"La poca belleza inventada se esfumó con los sueños y en las cabezas solo quedó espacio para los problemas del presente". (Foto: Wessex Archaelogy)
"La poca belleza inventada se esfumó con los sueños y en las cabezas solo quedó espacio para los problemas del presente". (Foto: Wessex Archaelogy)
Gustavo Rodríguez

Fueron pocos los que alcanzaron la isla grande después de la hecatombe y desde el primer día fueron repartidos sus destinos: quienes eran certeros con los arpones y podían distinguir los frutos venenosos y las hierbas medicinales fueron señalados como los baluartes de la supervivencia. No menos importancia alcanzaron los que llegaron con nociones de ingeniería: las primeras casas rudimentarias y el primer pozo de agua otorgaron a sus supervisores un notorio prestigio en la naciente comunidad. Los guardianes del fuego y los alfareros también fueron elogiados, pues sus manufacturas traían remembranzas de los tiempos felices y un similar estatus alcanzaron los que tuvieron la fortuna de encontrar vetas minerales y se asociaron con quienes, ensayando y equivocándose, pudieron fabricar herramientas.
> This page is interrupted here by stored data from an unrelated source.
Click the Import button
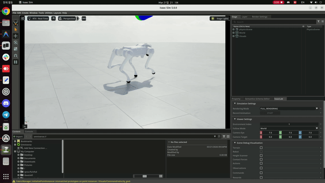 (19, 136)
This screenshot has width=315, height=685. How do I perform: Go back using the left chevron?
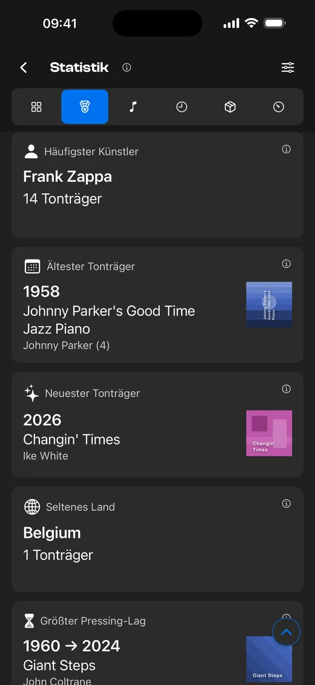coord(24,67)
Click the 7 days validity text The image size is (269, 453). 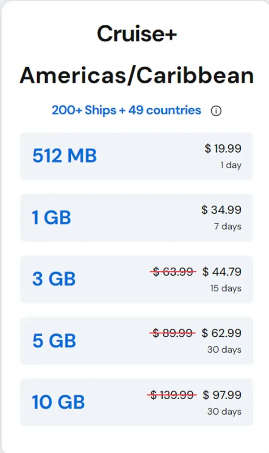point(228,226)

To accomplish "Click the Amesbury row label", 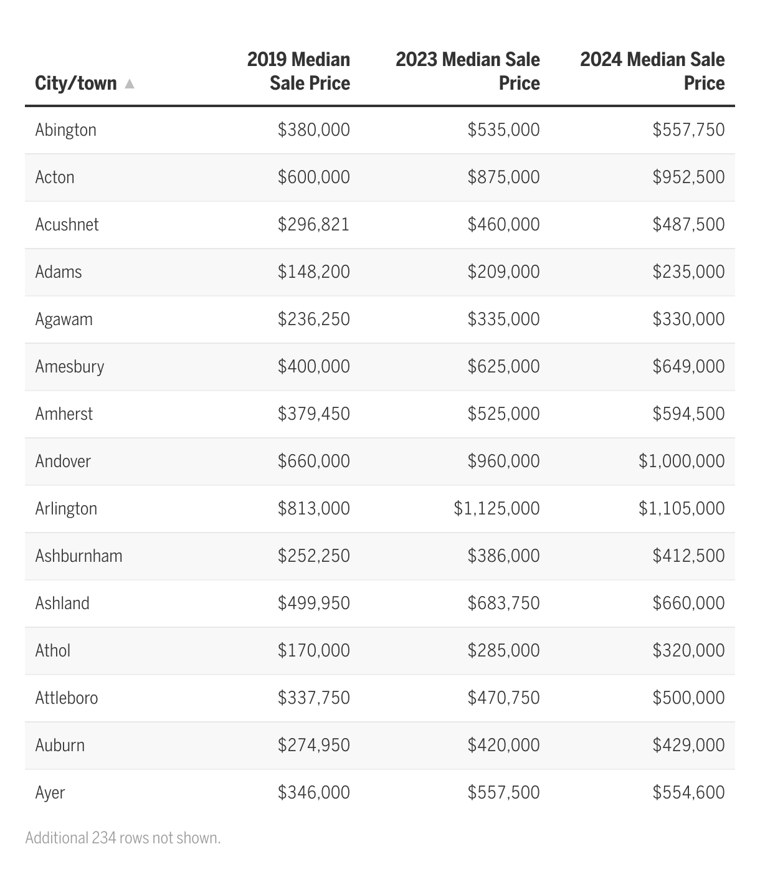I will point(70,366).
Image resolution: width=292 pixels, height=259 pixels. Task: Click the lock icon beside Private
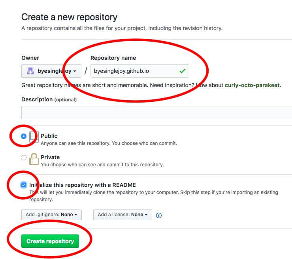(x=34, y=159)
Desde el inicio hubo disputas, por supuesto, y esa fue la oportunidad de algunos débiles de brazo pero fuertes en astucia: quienes antes del cataclismo se habían dedicado al derecho encontraron la oportunidad de instituir reglas que con el tiempo se convertirían en leyes y se encargaron de interpretarlas. Tampoco faltó quien, conocedor de la psique humana, aprovechó la incertidumbre y se hizo rico con la lectura de caracoles: el hombre es, quién lo duda, el animal que más canjea en la naturaleza. Entre ellos, sin embargo, vivían ciertos individuos que no sobresalían en estas cotizadas habilidades. No eran pescadores duchos, pero aceptaban zurcir las redes; no eran leñadores productivos, pero aceptaban astillarse lijando la madera con piedra pómez; tampoco eran avispados negociantes, pero se encargaban de los mandados. Eran, pues, tratados con la indulgencia que se reserva a los reemplazables, como a esos actores secundarios de las películas que los mayores recordaban: de los pescados les tocaba el espinazo y de las viviendas solo las más rústicas.
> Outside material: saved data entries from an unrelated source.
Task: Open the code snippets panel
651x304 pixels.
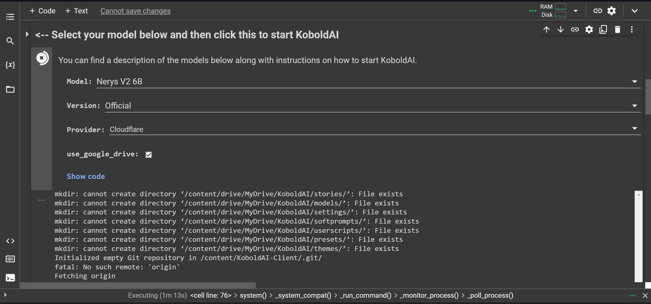Action: [10, 241]
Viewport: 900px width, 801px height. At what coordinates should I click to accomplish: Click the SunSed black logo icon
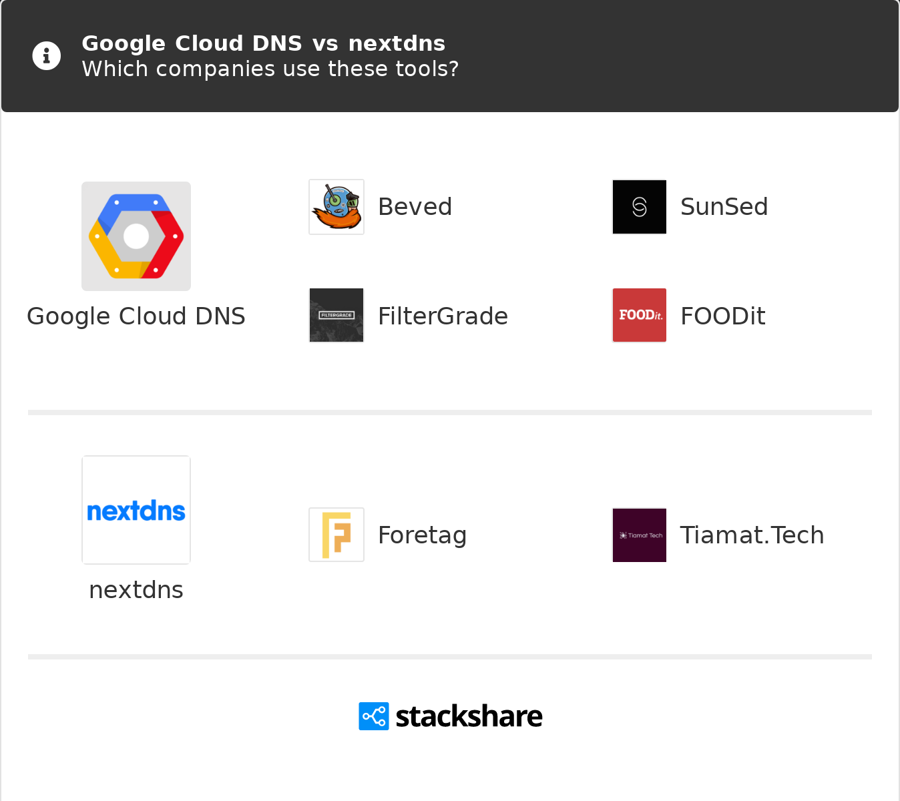pyautogui.click(x=640, y=207)
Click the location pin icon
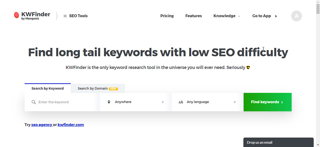 109,102
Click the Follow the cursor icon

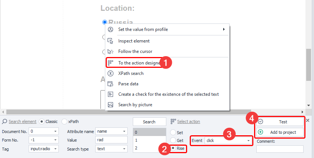pyautogui.click(x=110, y=51)
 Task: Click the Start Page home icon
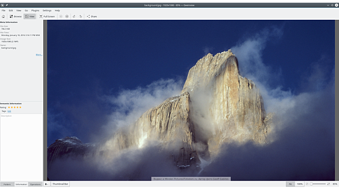click(4, 16)
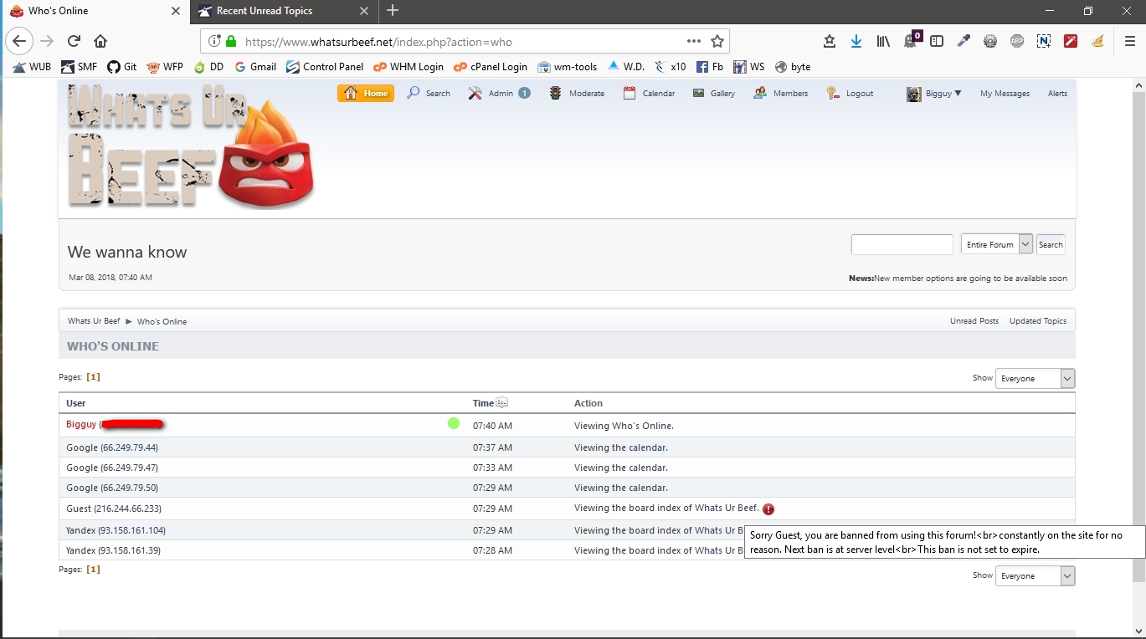Open the Adblock Plus ABP icon
This screenshot has width=1146, height=639.
(x=1016, y=40)
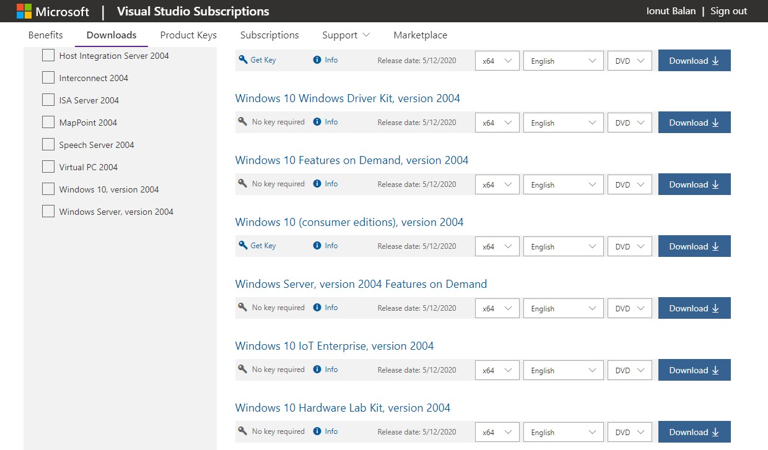Screen dimensions: 768x450
Task: Click the Info icon for Windows 10 IoT Enterprise
Action: click(x=316, y=370)
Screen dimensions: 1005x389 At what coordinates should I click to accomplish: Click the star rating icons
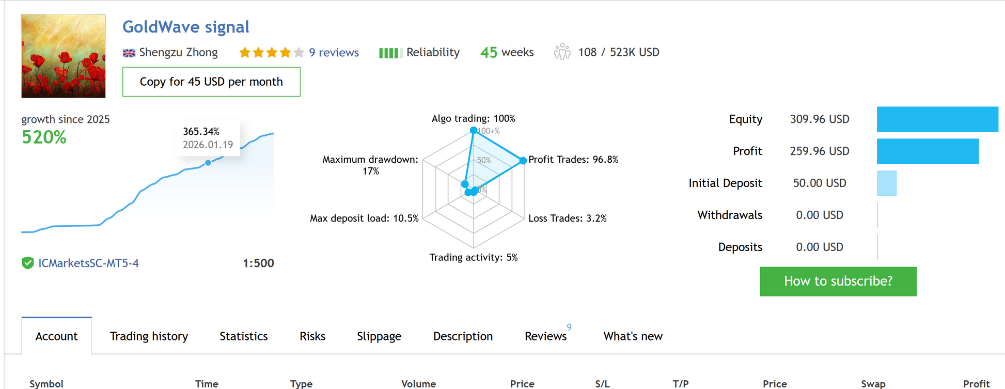click(x=271, y=53)
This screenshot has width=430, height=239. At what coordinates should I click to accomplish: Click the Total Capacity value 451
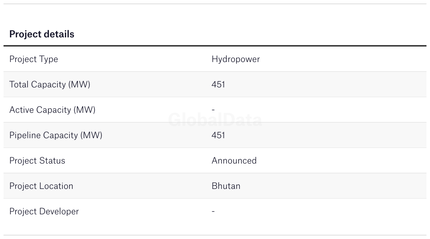click(218, 85)
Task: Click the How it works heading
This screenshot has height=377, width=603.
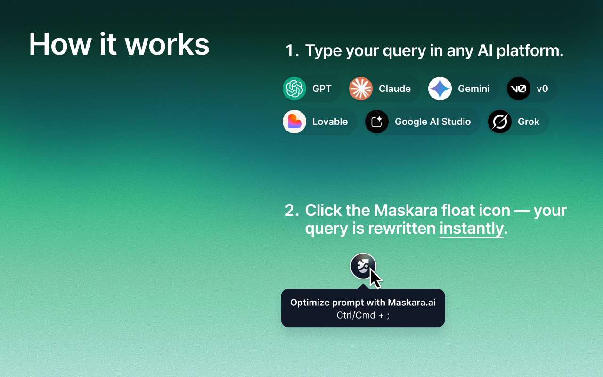Action: point(120,44)
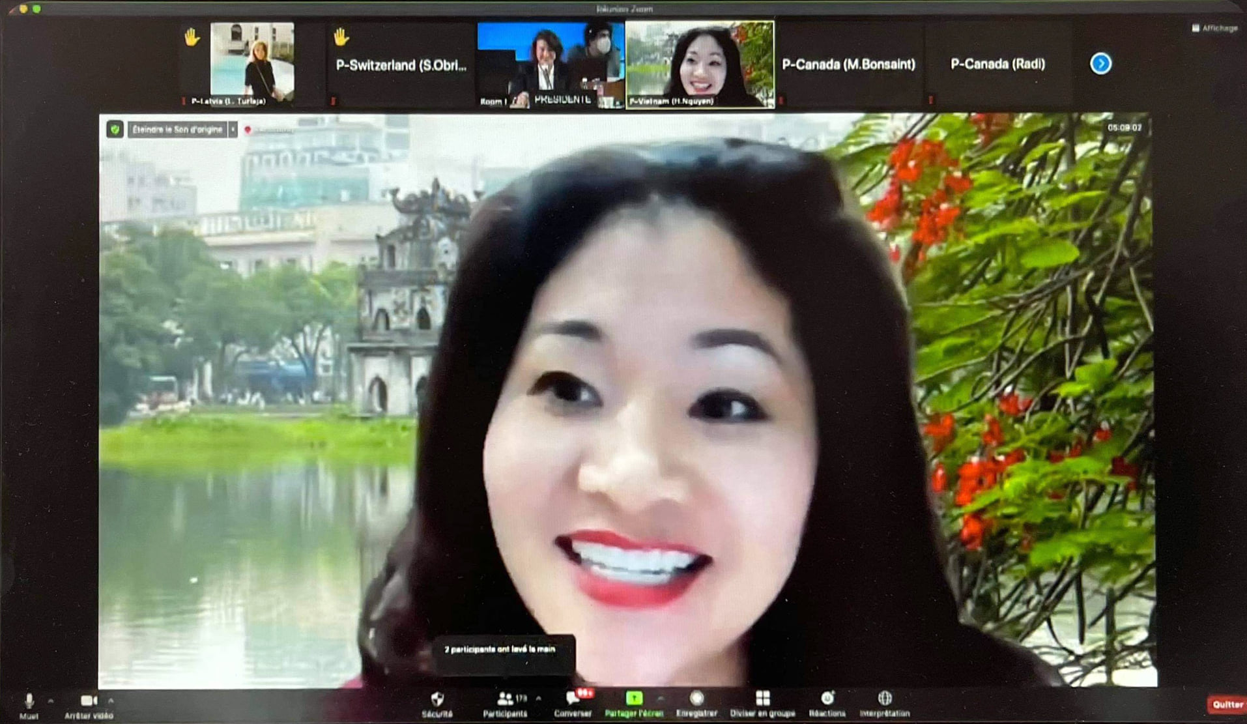Start recording with Enregistrer
Viewport: 1247px width, 724px height.
coord(696,699)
No obstante, había momentos en los que estas mujeres y hombres opacos tenían su oportunidad para brillar. Ocurría en las fogatas bajo la noche, mientras las miradas observaban el fuego, cuando una voz dulce atravesaba el humo y después los cráneos, desenterrando sentimientos. Al canto de esa mujer que acarreaba agua se le sumaba el tamborileo del muchacho que desollaba pieles y, apareados los sonidos, cada vez más ágiles, la comunidad terminaba bailando entre risas y chillidos. Ocurría también cuando, en medio del descanso de alguna construcción, alguien le insistía al ayudante que abriera la boca y de ella salía algún relato que hacía cerrar los ojos y abandonar esa isla con aventuras de héroes y mujeres amadas, de volcanes lejanos y fiordos inaccesibles. Un día, sin embargo, hartos de recibir las sobras, los habitantes secundarios se organizaron: acallaron sus voces, congelaron los ritmos, guardaron sus historias y escondieron sus pinceles. Nadie les hizo caso. Desde entonces, las fogatas fueron tristes. Los refrigerios, apáticos. La poca belleza inventada se esfumó con los sueños y en las cabezas solo quedó espacio para los problemas del presente. Las tensiones se fueron elevando. Hubo más desconfianza, más riñas y, a la larga, menos comprensión del otro. A un hábil negociante se le ocurrió amurallar un recinto y empezó a cobrar cupos para encerrar a los más violentos.

“Qué bueno que no aprendimos nada”, se dijo un día, luego de morder un melocotón.